Стоящие рядом мальчишки тут же закивали с готовностью. Все, что бы сейчас ни сказал Эдди, они подтвердили бы не задумываясь.

— Вот видишь, — вновь обратился к Гейбу Белью. — Кстати, я ведь предупреждал тебя, Бацилла, чтобы духу твоего не было в нашем квартале. Разве нет?

— А ты что, купил его? — спросил Гейб, чувствуя непреодолимое желание повернуться и броситься наутек, вопя во все горло.

— Конечно, — смотрел ему в глаза немигающим взглядом тот. — И ты должен заплатить ренту за проход через нашу территорию. Иначе... — он закатил глаза. — Выбирай сам, бой.

— У меня нет денег, — ответил Гейб, сжимая в потном кулаке никель.

— Ну, тогда твои дела — полное дерьмо, — ухмыльнулся Эдди. — Боюсь, что с нашей стороны было бы слишком расточительно пропускать бесплатно разных гов...в вроде тебя, Бацилла. Правильно, Том?

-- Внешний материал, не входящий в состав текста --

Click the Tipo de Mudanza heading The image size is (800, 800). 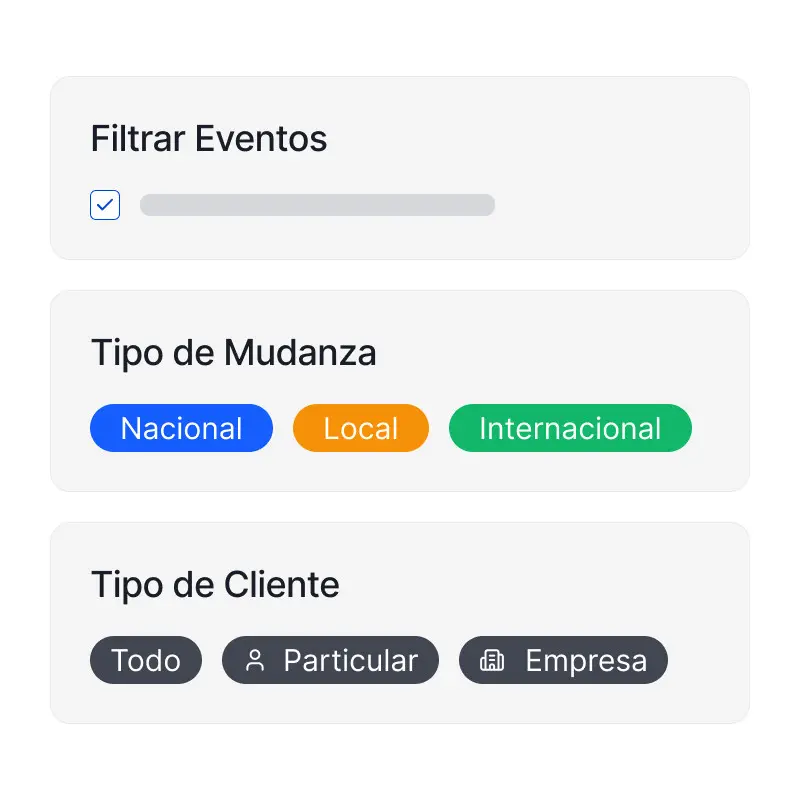point(233,353)
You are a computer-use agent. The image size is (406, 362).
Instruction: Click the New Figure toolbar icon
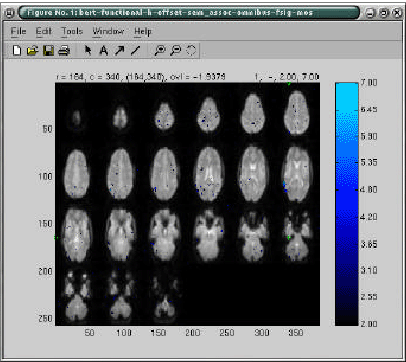click(17, 51)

Томас придурковато гыкнул, кивнул и растянул толстые губы в гнилозубой ухмылке.

— А-ага, — он был еще и заикой. — Т-т-т...

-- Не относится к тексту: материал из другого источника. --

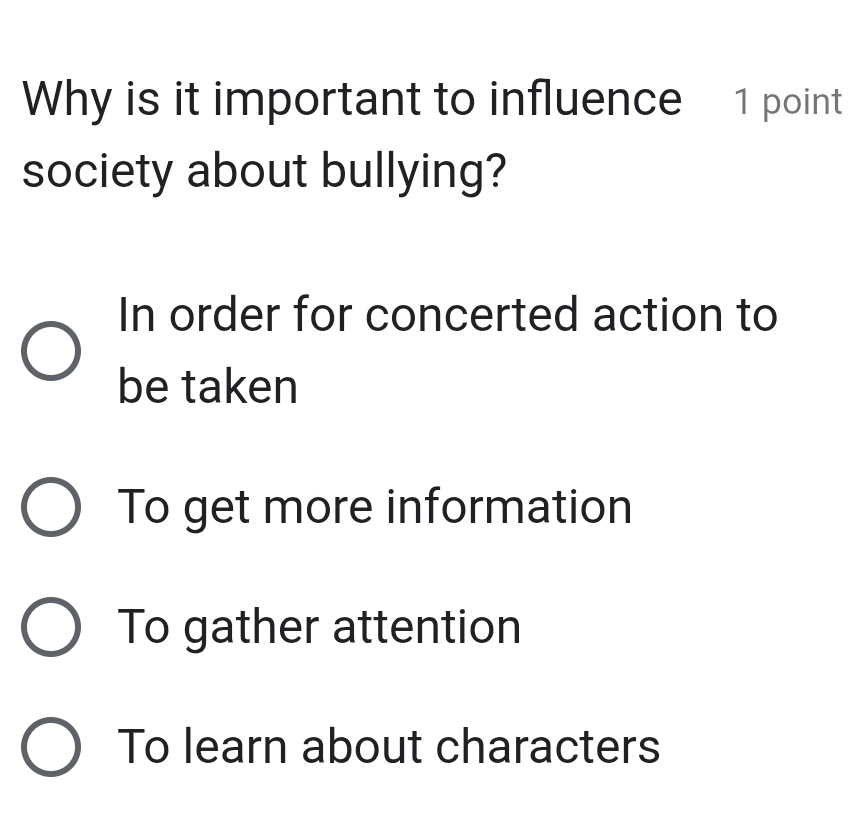The width and height of the screenshot is (863, 816).
Task: Tap the 'To learn about characters' label text
Action: (389, 747)
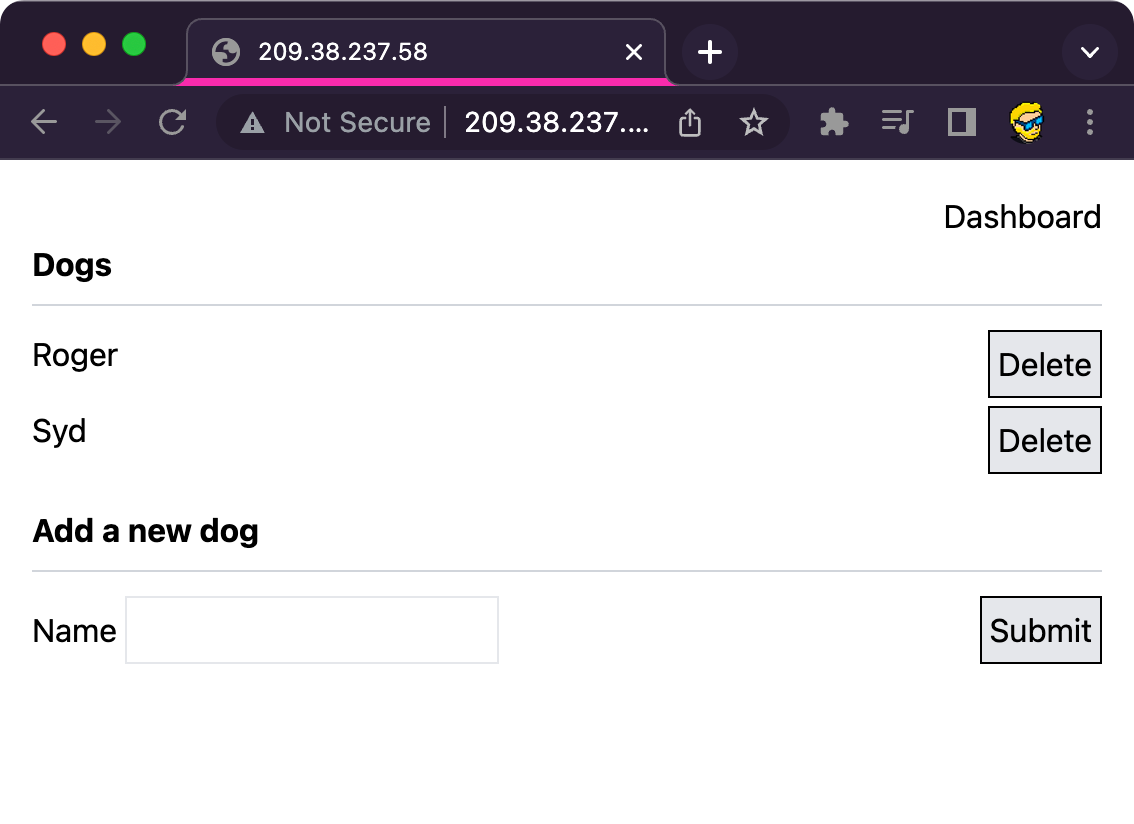Screen dimensions: 1134x824
Task: Open Chrome's three-dot menu
Action: pyautogui.click(x=1090, y=122)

— Точно, — договорил за него Уэлч.

— А-ага.

— Уматывай домой, дохляк, — победно осклабился Эдди. — И благодари Бога за то, что я сегодня отпускаю тебя живым, усек?

Гейб знал: стоит ему побежать — в библиотеку, домой ли — и вся эта велокомпания погонит его пинками, свистом, тычками в спину. Хотя, конечно, обойдется без драки, но... Он тоскливо огляделся. Никого. Не считая, конечно, старого грека. Черт бы побрал эти послеобеденные часы. Вздохнув, Гейб открыл рот, собираясь сказать: “Хорошо, конечно, ребята”, однако вместо этого, совершенно неожиданно даже для самого себя, не говоря уж об этих четверых, вдруг выпалил:

— Я пойду в библиотеку, Эдвард. А ты можешь уматывать, куда тебе хочется.

— Ну что ж, — спокойно пожал плечами Эдди, — придется тебе объяснить, ублюдок, что такое частная собственность.

Именно спокойствие, а вовсе не сила пугало Гейба больше всего. Драки он, конечно же, боялся. Еще бы не бояться, когда тебе одиннадцать, а против тебя четверо четырнадцати-пятнадцатилетних подростков.

— Эй, Бацилла, — вдруг окликнул его Уэлч, стоящий крайним справа.